A couple of wishes as we start another year | Whale’s Tales

As I’ve said before in this column, I am not much into making new year’s resolutions.

But new year’s wishes, yeah, I can dig those. I’m big on those, though they come without any guaranteed return on my investment.

Some of my wishes are big and serious and others, well, others are ridiculous or reflect pet peeves that no one else but me gives a sausage about, and I have included them only because they amuse me.

So, for what they’re worth, here are a handful of my wishes for 2026.

Let’s start with the big stuff.

While it makes me laugh still to recall Winston Churchill’s description of former President Franklin D. Roosevelt as certainly capable of “telling a terminological inexactitude,” the present batch of prevaricators do not amuse me at all.

That is to say, I wish our nation’s leaders would stop blaming others for things that they are responsible for, and to stop lying through their teeth to skirt responsibility for mess-ups for which they are glaringly culpable. I have always considered it a key mark of a decent man or woman, a Mensch, to admit when they’ve gotten something wrong, and even, dare I hope, to change their opinions when facts tell them they have it wrong.

I don’t know when this epidemic of lying began in its recent earnest. But when I hear the nation’s leaders tell us that they have brought prices down, for instance, when we, who live in the real world and actually, you know, buy things and wince, know first hand that prices keep going up.

To assure us of what clearly isn’t, and with a straight face, shows a base contempt for our intelligence and gas-lighting at its most brazen, obnoxious, and smack-worthy. But what really fritters my wig is that so many people out there just swallow the lies, and then turn with contempt on others who’ve seen right through the deceptions and call them out.

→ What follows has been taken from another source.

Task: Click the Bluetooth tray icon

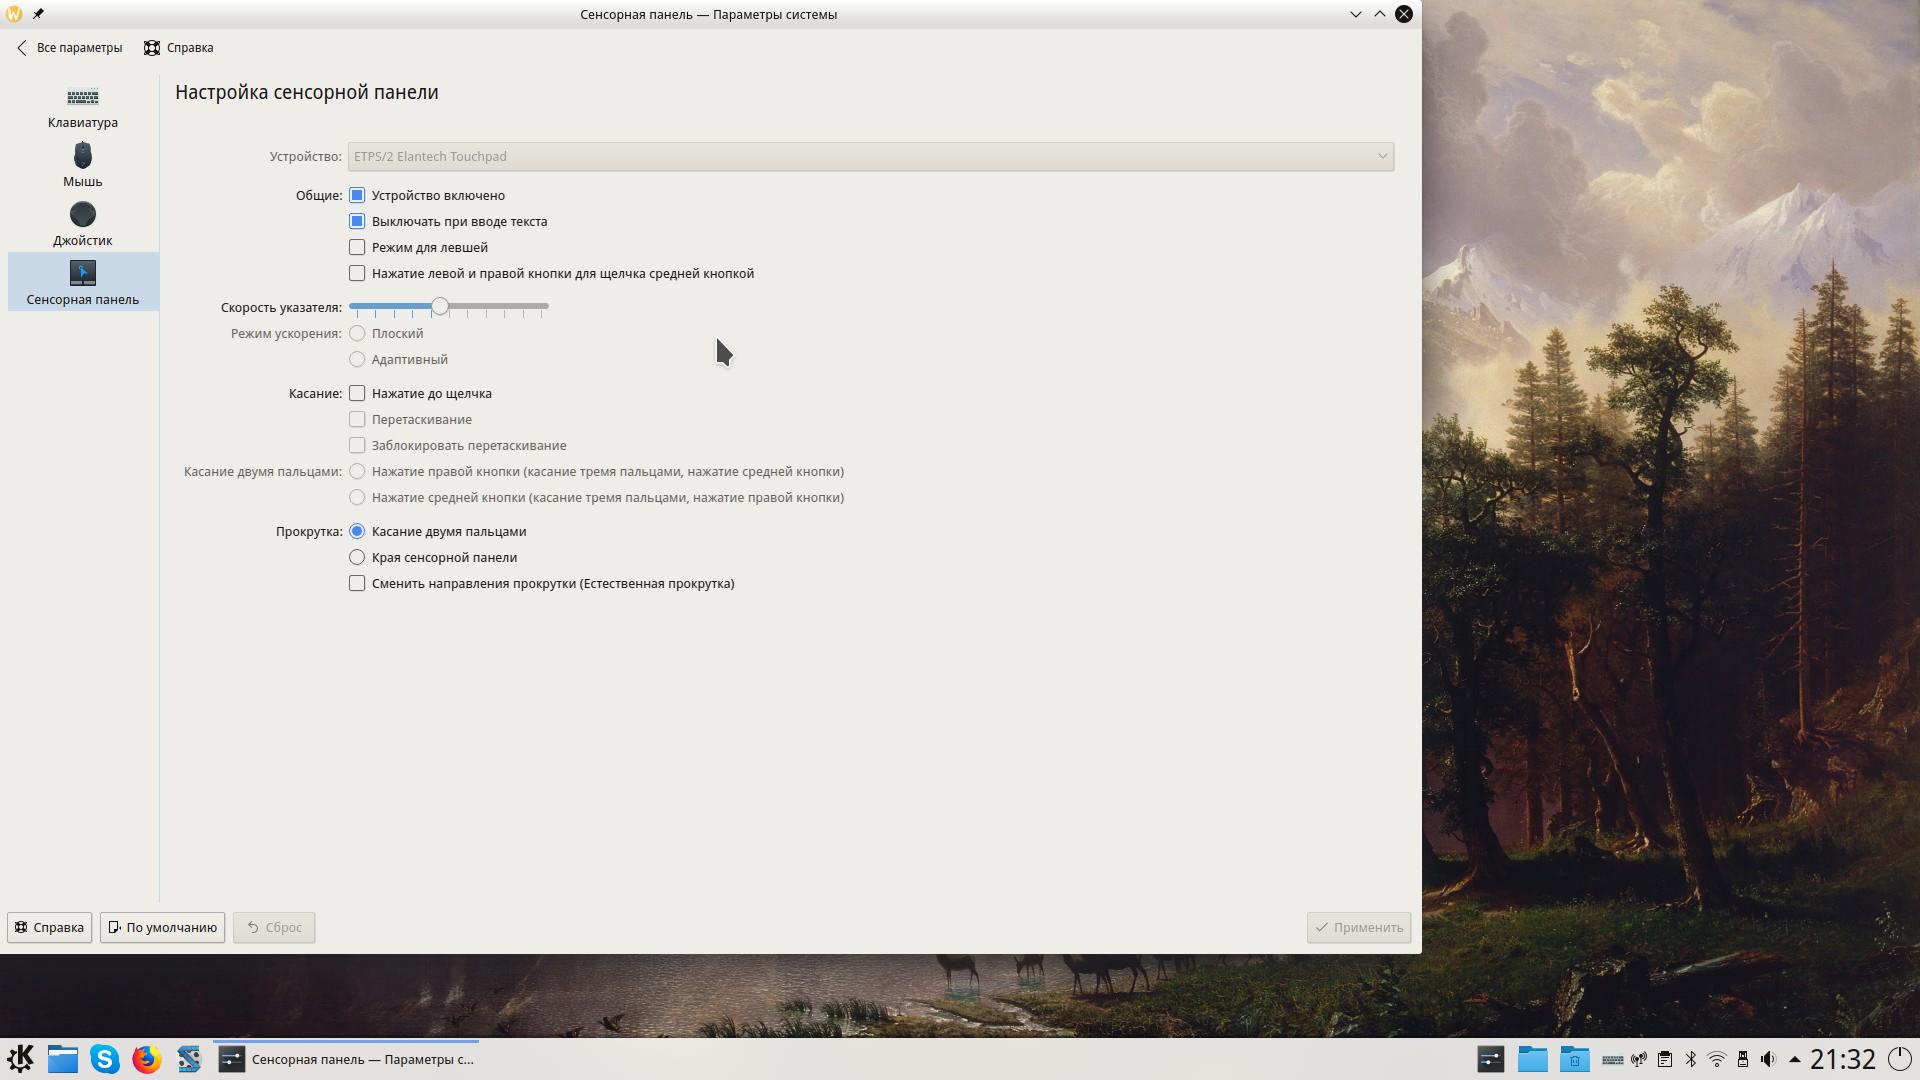Action: tap(1691, 1059)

I would also like people to return to what we once considered common civility. Ann and I will never forget the night this grey-haired old gink who ought to have known better ran up to us in the vegetable aisle of a local supermarket, shoved his fist right into my face and pumped that fist in an obnoxious glee at his preferred candidate’s win in a primary. Examples abound of worse behavior.

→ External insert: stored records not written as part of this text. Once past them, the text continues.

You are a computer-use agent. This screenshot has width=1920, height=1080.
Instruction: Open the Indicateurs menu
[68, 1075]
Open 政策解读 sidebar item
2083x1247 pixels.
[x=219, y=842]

On the ridiculous side of my wish list at the point of its convergence with pet peeves are issues that don’t matter a whit to anyone else but me. Some of these appear at the junction where decent English meets basic logic. For instance, I would like people to stop saying “Number 15 or “Number 10” or whatever the number they’re referencing. I mean, 1o or 15 are obviously numbers, I’ve known it for years, and I don’t need to reminded of the fact, thank you very little.

I have a long wish list, but I’ll save those entries for another new year. Have a good one, y’all.